CrazyTalk is a real-time, 2D animation and rendering software developed and marketed by Reallusion, which is mainly used to make 2D animated cartoons. Features include facial animation tool that uses voice and text to animate facial images, auto motion engine that uses the intensity of animator's voice to drive their animations in real-time. As of January 2016, the CrazyTalk software is in version 8.

CrazyTalk was licensed in Japan by AH-Software since 2009 (starting with version 5); the last Japanese-localized version, CrazyTalk 7, was released for Windows and Mac OS X in June 2013.

CrazyTalk 8 does not have further updates or releases as it is a legacy product. (Note that a statement to this effect appears in the Google search results for the official website, but confusingly does not appear to be on the official website).

==Applications==
CrazyTalk is also a platform for app game development. Other applications include using CrazyTalk as a 2D training and marketing resource for education, industry, and business. CrazyTalk allows exporting projects to iOS devices and directly publish them to social websites like Facebook, and Twitter, or use embedded codes to fit interactive talking avatars into HTML web designs.

CrazyTalk and CrazyTalk Animator was used by Network studios in their daily production due to short delivery deadlines and used by television shows like Jimmy Kimmel LIVE! to produce real-time animations for broadcast.

==History and development==
Reallusion Inc. was founded in 1993 and established its Silicon Valley-based subsidiary in 2000. The company develops 3D software specializing in digital human creation, real-time character animation, and digital twin simulations.
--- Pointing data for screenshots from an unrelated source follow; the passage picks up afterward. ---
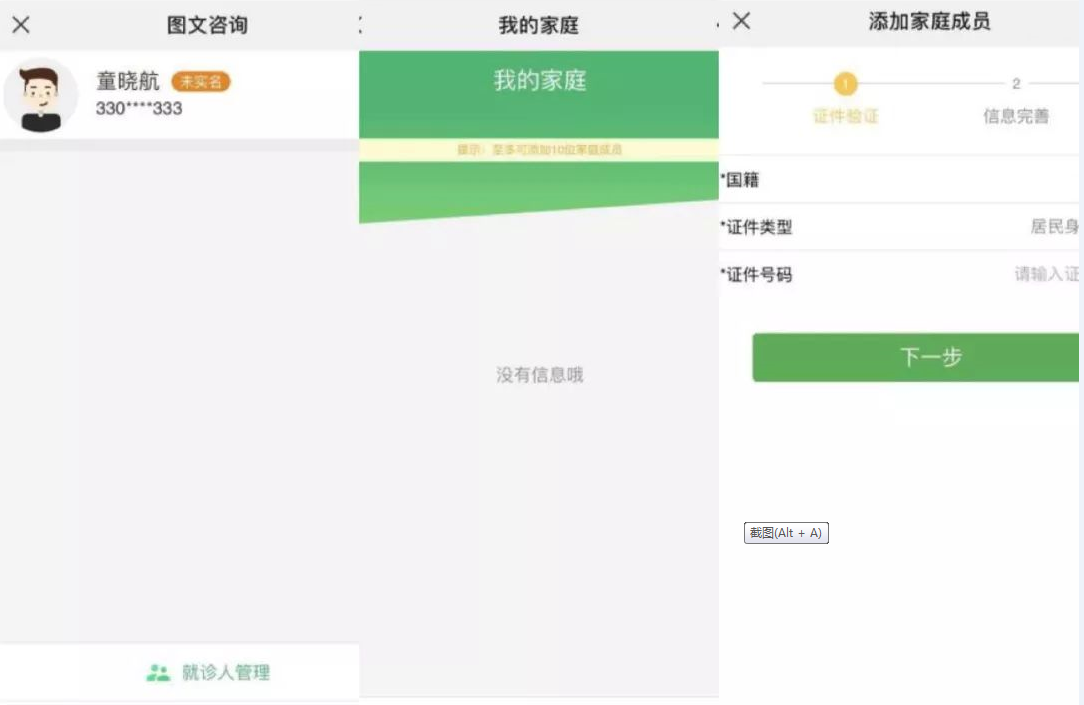Tap the orange 未实名 badge
The height and width of the screenshot is (705, 1084).
(x=201, y=82)
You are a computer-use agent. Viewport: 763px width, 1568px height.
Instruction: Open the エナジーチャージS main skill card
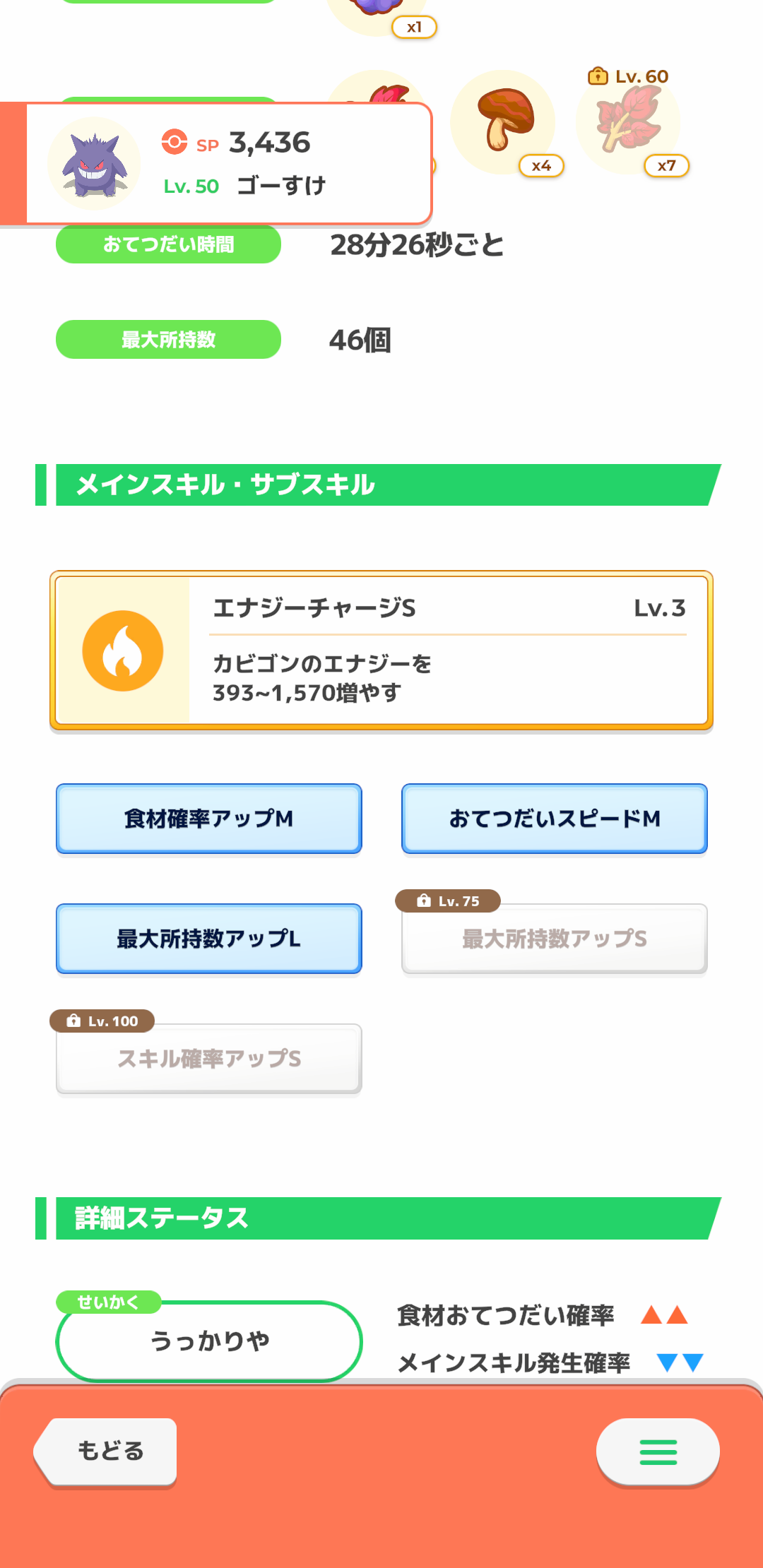(382, 651)
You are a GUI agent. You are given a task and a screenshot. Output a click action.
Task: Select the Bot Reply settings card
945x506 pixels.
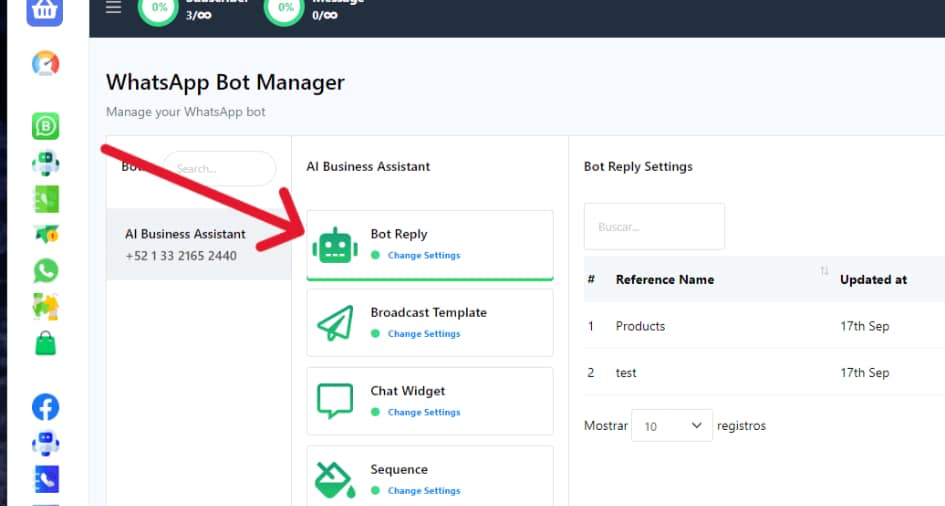coord(429,243)
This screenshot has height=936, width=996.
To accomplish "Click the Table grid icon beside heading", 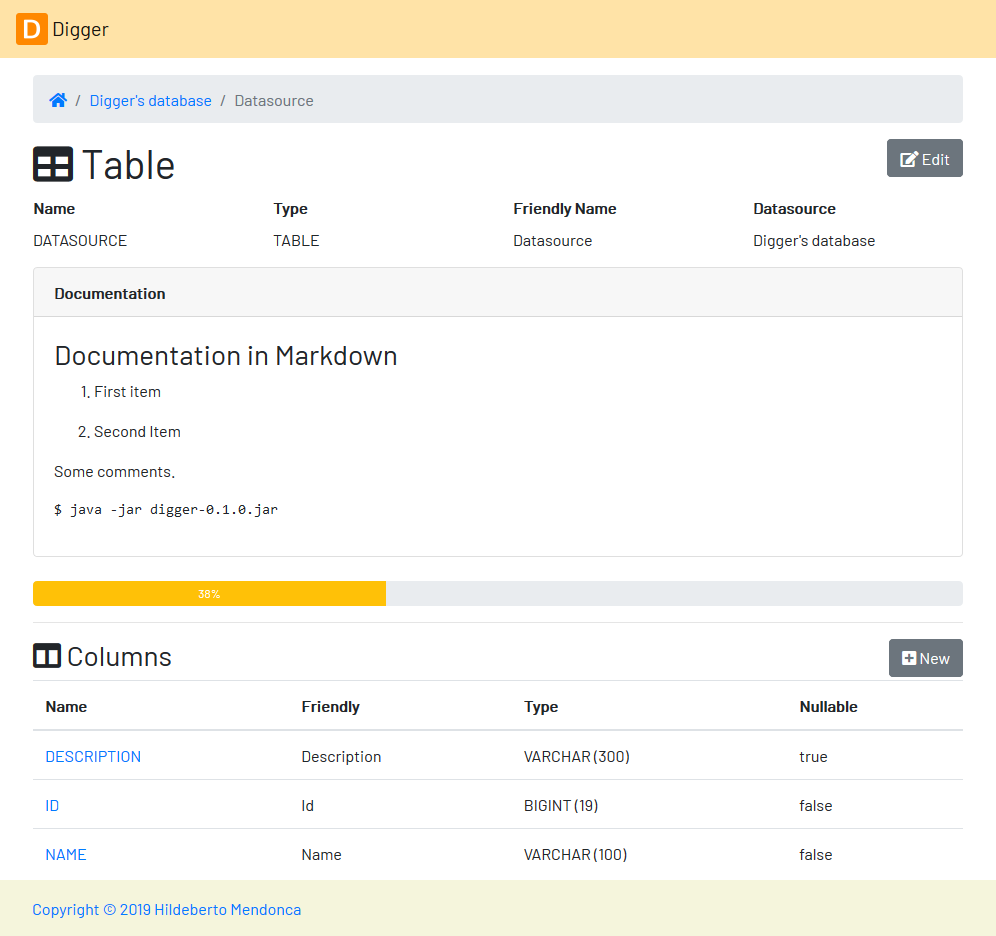I will click(53, 164).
The platform's ecosystem, anchored by industry-standard tools like Character Creator 5 and iClone 8, utilizes a hybrid workflow to control 3D animation with generative AI. The platform features an AI Studio that transforms 3D previsualization projects directly into photorealistic or stylized cinematic renders while maintaining character consistency across shots using the AI Actor Creator. Reallusion provides scalable, production-ready solutions for media, gaming, and virtual production, and supplies high-fidelity 3D assets licensed specifically for machine learning training.